(Excerpts from a dataset)
=-=-=-=-=
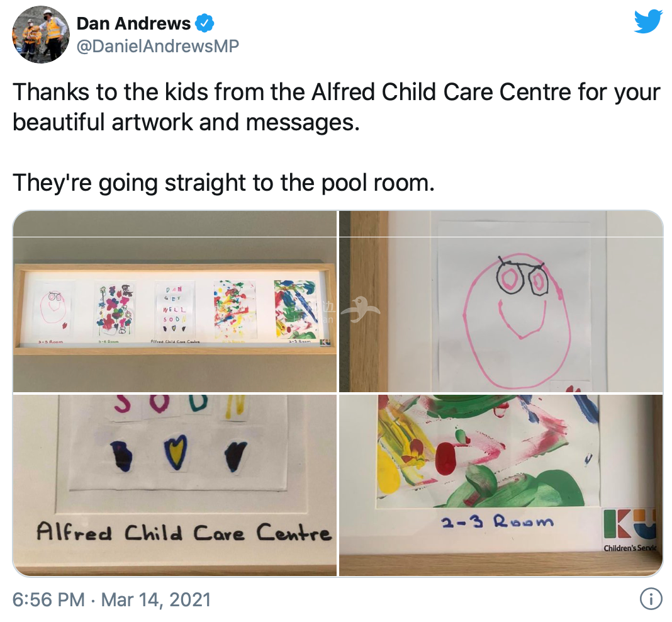The width and height of the screenshot is (672, 622).
Task: Open the 2-3 Room painting photo
Action: pyautogui.click(x=501, y=485)
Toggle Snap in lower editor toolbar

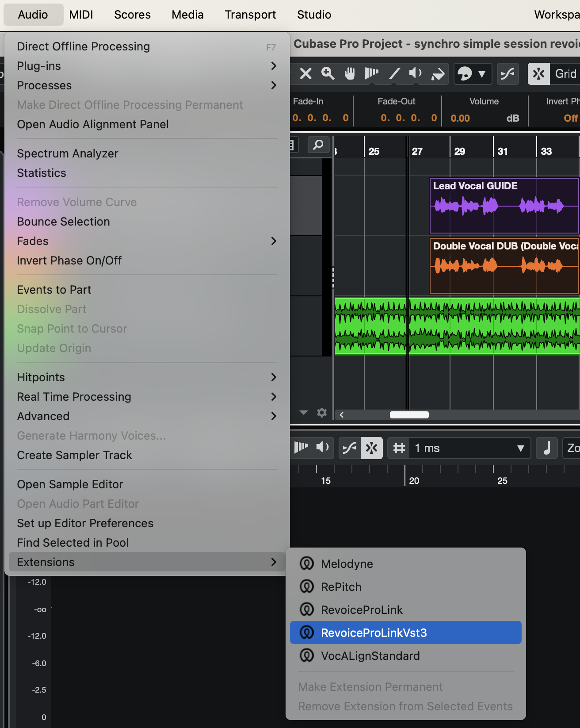coord(371,448)
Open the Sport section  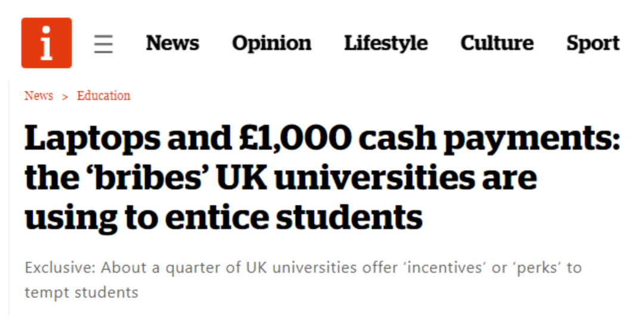click(593, 43)
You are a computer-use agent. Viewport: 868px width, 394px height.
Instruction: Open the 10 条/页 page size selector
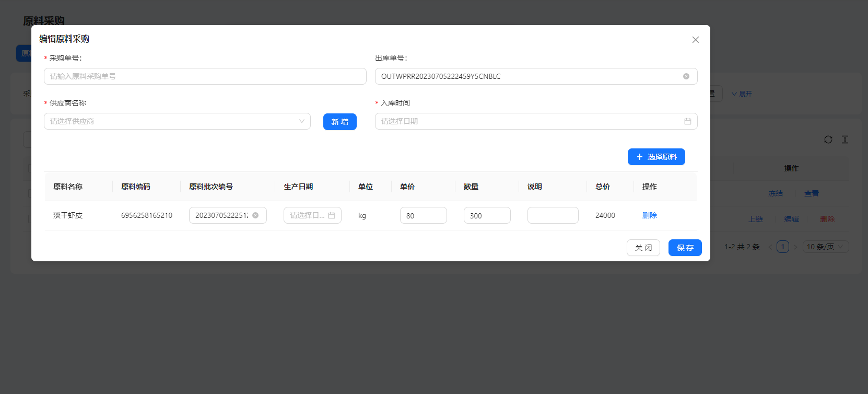coord(825,247)
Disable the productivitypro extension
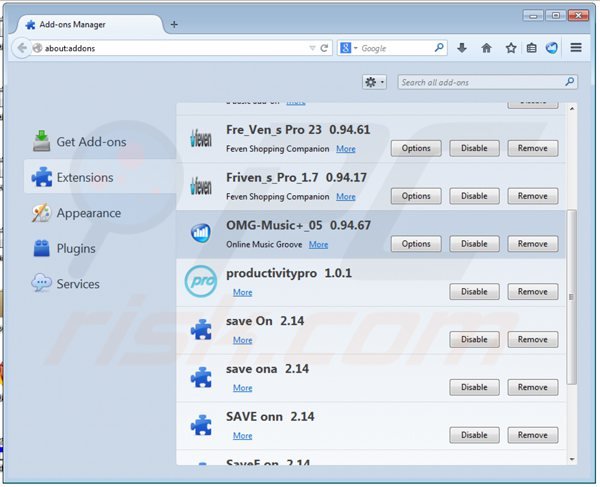 474,292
=-=-=-=-=
▸ **PROBLEM REQUIREMENTS**
Say again, word for word, every line from the one with "You are a computer-use" through the last line of the data above, minus the pictures.

▸ **EXPECTED ANSWER**
You are a computer-use agent. Viewport: 868px width, 394px height.
Instruction: Open the 10 条/页 page size selector
coord(825,247)
Disable the productivitypro extension
 474,292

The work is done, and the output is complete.